Tips to Help Lower Your Stress and Blood Sugar Levels!

BloodSLOW down, take your time; being diagnosed with type 2 diabetes was stressful but stress and psychological strain affect your body and will, at times, increase your blood sugar levels as the result of the way certain hormones respond to stress. Studies show stressful situations generate stress hormones, notably epinephrine and cortisol; these in turn raise your blood sugar levels. In one study, adults with diabetes took part in a twenty minute mental stress test which resulted in their blood sugars rising after an hour. These levels continued to be raised by approximately 35 mg/dl (2mmol/l) for another five hours.

Their blood pressure increased also … and the stress triggered a resistance to insulin due to the increase in their adrenaline, cortisol and growth hormones.

Those who were able to produce some of their own insulin found the stress had less affect on their blood sugar levels. So, if you already have high blood sugars and you find yourself in a stressful situation, gosh can you imagine how high your levels could go? Stress increases your blood sugar levels by:
releasing glucose from your liver decreasing the uptake of glucose into your cells

Problems in your family or at your workplace will have the greatest effect on your health. Stress can also affect your blood sugar simply because you will not have as much time to care for your type 2 diabetes when your life becomes so stressful.

Managing stress is not always easy as you probably have discovered, here are a few tips:
1. Introduce meditation into your daily regime … simply focusing on your breathing is one way to give your brain a rest.

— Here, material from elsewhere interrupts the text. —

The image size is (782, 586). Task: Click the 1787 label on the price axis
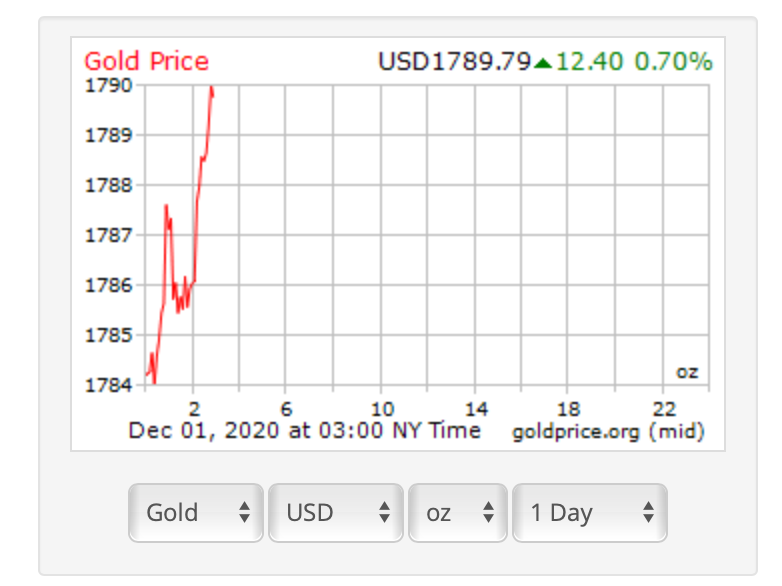(110, 235)
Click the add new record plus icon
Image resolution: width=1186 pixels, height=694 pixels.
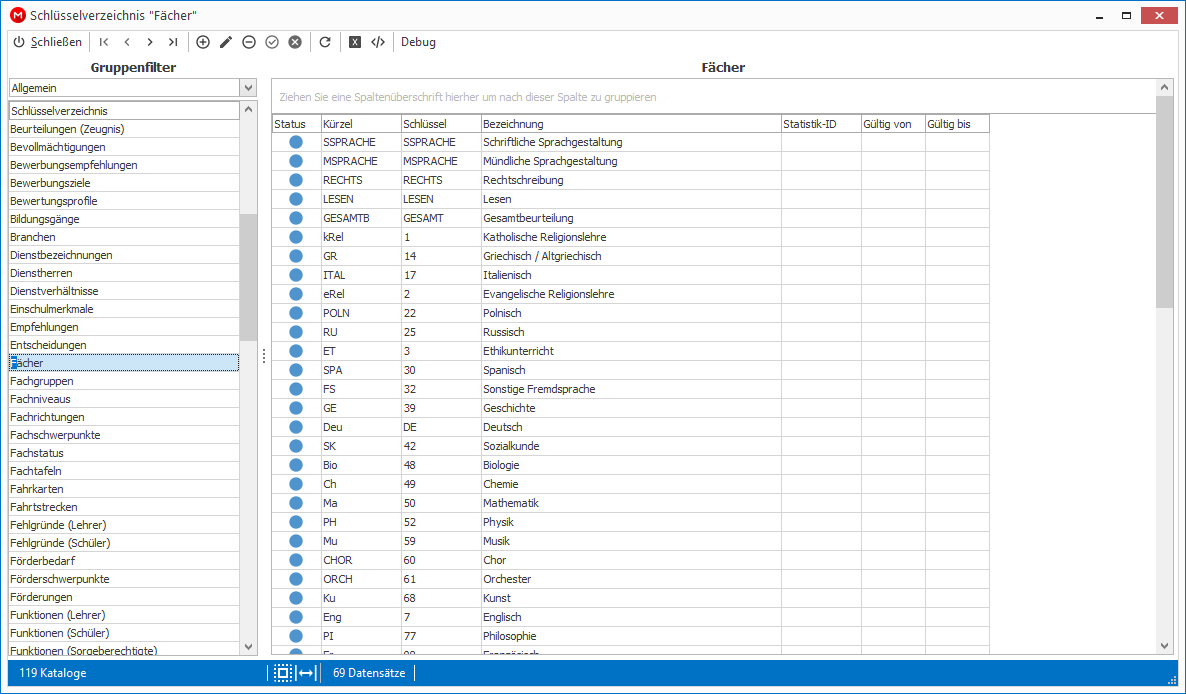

2. Eat less carbohydrates … your pancreas will then produce less insulin and this will allow cortisol, your stress hormone, to take a break. Your body needs:
protein in beans, fish, eggs and lean meat essential fats in nuts, seeds and oils, Carbohydrates in fruit and vegetables … carbs in bread, cereals, potato, rice and pasta are unnecessary.

3. Herbs such as Siberian ginseng, gotu kola and oats will help soothe your adrenal glands by realigning them. The benefit from herbal tonics takes a little while to work as their effect is cumulative.

4. Exercise helps release pent up tension, so if you do this four to five hours before sleeping, your mind should be ready for peaceful sleep.

5. Families who talk to each other and use problem-solving strategies are better able to deal with stress. Ask your family for support. If something does not work out the way you would like it to, try to shrug it off instead of dwelling on the downside. A quick stretch can help you shrug off stress.

6. Enjoy a variety of exercise routines including stretching via yoga, weight training or power walking. It becomes easier once you establish a regular behavior pattern.

7. Soothing music will help you relax … experiment to find out what works best for you. Borrow CDs or tapes from your friends, maybe consider styles you might not normally choose, eg. classical, jazz and folk and most others will have styles to help you.

So there you have it: hormones, nutrients, diet and exercise … combined they might just make it easier for you to control your type 2 diabetes and blood sugar levels. You can’t get rid of all the stress in your life but you can learn to deal with it.